They have sent all the entry level jobs in technology and programming overseas to their offshore facilities or foreign outsourcers. Why are foreign graduates with tech degrees going back to their countries rather than staying here? How, in the face of all the damage you CEOs have done to your fellow Americans by exporting their livelihoods to the third world, can you sleep at night?
Joe Berger, President, One to One Interactive Inc, New York, NY.

Craig Barrett
© Financial Times
Craig Barrett: First let’s get the nomenclature right.

The ‘brain drain’ we’re talking about is the lack of US citizens interested in Math and Science.

This is the result of an increasingly noncompetitive K-12 education system in the US and results in our kids not being competitive with their counterparts around the world. It also results in fewer and fewer US kids pursuing higher education in the areas of engineering and science.

You can’t blame the likes of Intel, HP, Sun, and Microsoft for this problem. In fact, you can point out that these companies are amongst those who are pointing out the problem and suggesting solutions. Besides suggesting solutions, these companies are also putting their money where their mouth is and contributing heavily to improving the situation.
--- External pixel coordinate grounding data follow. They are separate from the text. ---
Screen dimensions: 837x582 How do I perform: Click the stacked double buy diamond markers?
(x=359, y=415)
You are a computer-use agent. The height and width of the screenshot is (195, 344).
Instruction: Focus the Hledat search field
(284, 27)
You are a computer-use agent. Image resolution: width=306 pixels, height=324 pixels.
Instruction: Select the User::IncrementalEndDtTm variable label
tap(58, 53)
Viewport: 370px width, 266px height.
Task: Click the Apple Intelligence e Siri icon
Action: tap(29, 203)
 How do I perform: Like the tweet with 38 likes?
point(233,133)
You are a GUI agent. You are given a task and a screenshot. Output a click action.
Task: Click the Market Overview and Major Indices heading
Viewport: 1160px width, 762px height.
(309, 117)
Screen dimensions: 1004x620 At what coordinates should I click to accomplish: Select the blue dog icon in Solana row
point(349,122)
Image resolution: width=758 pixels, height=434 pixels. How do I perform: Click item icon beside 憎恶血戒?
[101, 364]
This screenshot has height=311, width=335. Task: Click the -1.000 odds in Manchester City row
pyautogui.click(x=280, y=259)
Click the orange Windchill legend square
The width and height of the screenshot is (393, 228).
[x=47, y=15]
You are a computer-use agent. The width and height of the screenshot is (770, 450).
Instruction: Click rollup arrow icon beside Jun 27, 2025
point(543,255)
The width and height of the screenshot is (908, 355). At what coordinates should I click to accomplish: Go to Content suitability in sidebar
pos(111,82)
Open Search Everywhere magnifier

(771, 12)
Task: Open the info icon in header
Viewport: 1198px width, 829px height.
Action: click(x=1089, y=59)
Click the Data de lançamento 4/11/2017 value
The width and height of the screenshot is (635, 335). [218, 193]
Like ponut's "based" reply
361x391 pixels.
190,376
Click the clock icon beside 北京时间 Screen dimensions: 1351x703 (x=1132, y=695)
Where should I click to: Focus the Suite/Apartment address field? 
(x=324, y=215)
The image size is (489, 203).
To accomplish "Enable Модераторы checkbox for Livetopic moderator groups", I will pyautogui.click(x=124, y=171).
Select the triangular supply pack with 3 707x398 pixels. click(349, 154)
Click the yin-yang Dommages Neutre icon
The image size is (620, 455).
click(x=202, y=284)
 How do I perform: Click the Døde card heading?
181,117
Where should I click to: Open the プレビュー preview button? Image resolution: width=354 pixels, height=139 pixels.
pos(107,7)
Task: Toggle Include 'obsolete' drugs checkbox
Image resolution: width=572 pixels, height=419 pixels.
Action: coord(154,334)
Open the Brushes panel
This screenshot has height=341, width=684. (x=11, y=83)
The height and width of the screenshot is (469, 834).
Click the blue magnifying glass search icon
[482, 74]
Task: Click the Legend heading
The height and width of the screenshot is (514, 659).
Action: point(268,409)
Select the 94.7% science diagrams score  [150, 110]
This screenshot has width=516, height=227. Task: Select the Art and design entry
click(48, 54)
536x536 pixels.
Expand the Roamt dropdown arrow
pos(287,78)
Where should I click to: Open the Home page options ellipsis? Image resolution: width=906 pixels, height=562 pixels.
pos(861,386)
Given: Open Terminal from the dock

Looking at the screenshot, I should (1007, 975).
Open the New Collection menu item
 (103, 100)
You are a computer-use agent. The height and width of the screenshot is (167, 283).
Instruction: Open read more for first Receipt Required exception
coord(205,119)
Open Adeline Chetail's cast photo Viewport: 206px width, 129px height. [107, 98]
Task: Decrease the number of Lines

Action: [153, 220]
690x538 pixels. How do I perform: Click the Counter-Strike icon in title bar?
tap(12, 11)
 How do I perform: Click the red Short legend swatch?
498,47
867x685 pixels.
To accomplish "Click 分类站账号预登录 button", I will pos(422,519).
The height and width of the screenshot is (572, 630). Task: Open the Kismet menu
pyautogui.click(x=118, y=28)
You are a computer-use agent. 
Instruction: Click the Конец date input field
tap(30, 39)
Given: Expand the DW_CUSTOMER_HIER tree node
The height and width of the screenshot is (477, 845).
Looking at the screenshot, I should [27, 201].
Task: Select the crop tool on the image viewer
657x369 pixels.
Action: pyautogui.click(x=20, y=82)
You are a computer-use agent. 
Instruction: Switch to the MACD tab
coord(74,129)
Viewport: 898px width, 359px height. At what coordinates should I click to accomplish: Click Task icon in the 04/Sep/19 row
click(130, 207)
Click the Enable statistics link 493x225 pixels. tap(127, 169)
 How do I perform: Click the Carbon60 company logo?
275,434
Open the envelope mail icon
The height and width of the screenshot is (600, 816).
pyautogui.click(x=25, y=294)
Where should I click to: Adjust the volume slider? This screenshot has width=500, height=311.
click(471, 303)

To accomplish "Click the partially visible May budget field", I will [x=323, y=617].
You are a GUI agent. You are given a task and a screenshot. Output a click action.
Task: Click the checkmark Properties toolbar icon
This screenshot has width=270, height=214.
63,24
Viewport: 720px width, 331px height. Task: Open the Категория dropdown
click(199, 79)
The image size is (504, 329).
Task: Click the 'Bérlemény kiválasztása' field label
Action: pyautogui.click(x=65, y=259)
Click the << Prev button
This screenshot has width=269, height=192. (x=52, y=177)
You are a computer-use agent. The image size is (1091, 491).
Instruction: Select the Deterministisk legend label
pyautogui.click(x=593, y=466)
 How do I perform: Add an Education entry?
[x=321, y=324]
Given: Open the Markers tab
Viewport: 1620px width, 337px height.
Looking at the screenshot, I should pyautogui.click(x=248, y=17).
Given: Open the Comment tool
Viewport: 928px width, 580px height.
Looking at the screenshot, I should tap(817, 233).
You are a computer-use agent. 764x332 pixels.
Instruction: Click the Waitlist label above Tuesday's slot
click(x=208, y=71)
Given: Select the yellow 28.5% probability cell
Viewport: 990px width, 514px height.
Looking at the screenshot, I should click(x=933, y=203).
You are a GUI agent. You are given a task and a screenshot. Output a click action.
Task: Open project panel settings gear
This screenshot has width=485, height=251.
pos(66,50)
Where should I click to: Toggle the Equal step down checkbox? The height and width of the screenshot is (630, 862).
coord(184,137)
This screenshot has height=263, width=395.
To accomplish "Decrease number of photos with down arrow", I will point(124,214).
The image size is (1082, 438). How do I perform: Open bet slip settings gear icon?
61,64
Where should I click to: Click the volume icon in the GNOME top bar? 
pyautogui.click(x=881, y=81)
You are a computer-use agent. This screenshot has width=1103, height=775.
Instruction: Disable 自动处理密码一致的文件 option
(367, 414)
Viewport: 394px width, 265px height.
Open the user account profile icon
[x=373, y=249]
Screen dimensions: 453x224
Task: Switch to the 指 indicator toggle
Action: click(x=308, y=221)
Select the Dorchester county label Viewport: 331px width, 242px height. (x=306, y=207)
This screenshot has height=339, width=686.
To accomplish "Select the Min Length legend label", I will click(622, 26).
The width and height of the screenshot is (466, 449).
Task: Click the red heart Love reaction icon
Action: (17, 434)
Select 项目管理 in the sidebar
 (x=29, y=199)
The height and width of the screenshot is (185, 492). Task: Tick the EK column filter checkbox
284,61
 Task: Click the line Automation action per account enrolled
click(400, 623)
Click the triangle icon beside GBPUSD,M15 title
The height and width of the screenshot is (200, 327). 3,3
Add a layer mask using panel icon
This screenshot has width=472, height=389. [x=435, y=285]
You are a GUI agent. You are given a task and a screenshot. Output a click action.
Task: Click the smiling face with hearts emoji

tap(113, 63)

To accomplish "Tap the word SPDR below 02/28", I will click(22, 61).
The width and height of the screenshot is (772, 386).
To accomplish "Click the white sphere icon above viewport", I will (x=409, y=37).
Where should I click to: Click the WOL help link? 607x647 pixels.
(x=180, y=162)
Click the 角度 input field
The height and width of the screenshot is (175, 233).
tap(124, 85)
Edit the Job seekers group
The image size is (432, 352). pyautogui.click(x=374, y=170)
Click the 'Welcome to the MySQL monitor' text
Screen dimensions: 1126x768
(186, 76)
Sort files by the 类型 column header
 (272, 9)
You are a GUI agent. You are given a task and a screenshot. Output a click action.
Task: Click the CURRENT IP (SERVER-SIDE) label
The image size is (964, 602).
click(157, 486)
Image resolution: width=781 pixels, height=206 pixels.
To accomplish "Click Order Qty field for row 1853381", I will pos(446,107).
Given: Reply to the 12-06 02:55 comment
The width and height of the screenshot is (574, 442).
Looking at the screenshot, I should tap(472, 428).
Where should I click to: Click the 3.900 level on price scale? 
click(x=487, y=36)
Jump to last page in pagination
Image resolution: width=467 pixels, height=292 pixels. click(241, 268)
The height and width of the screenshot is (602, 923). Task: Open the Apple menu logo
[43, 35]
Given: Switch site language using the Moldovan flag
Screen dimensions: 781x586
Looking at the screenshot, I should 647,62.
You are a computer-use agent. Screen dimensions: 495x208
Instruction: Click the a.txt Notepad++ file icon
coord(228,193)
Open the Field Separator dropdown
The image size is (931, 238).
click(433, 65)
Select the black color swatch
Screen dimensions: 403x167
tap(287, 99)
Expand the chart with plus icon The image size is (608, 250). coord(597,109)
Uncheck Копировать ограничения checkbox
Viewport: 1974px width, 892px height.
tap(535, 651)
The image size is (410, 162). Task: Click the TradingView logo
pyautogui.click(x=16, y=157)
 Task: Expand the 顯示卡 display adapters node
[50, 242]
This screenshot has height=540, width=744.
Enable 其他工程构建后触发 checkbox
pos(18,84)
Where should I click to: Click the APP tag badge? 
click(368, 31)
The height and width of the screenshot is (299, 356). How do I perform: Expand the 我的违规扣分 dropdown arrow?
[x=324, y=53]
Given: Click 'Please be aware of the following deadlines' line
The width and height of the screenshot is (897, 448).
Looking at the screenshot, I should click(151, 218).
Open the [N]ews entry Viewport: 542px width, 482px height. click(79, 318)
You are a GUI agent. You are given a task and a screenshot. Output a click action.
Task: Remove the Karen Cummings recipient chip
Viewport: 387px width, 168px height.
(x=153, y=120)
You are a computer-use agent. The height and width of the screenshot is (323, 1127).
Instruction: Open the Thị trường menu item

Your contention that we are off-shoring all entry level jobs in technology and programming overseas is laughable. Intel has added over 10,000 new US technology jobs in the last few years. Just drive by our campuses in Rio Rancho, New Mexico: Chandler, Arizona; several campuses outside of Portland, Oregon; etc.

Ditto with Microsoft’s campus in Redmond, Washington. Of course both companies are also hiring outside of the US, that happens to be where our business is growing the fastest. But we are also increasing our investment in the US at the same time. So find another excuse to blame big business, and continue to ignore the fundamental problem that we are doing a poor job educating our kids. My point was that we need to fix the education system (that will take time) and in the meanwhile we need to remain the country where the best and brightest want to come and are welcome.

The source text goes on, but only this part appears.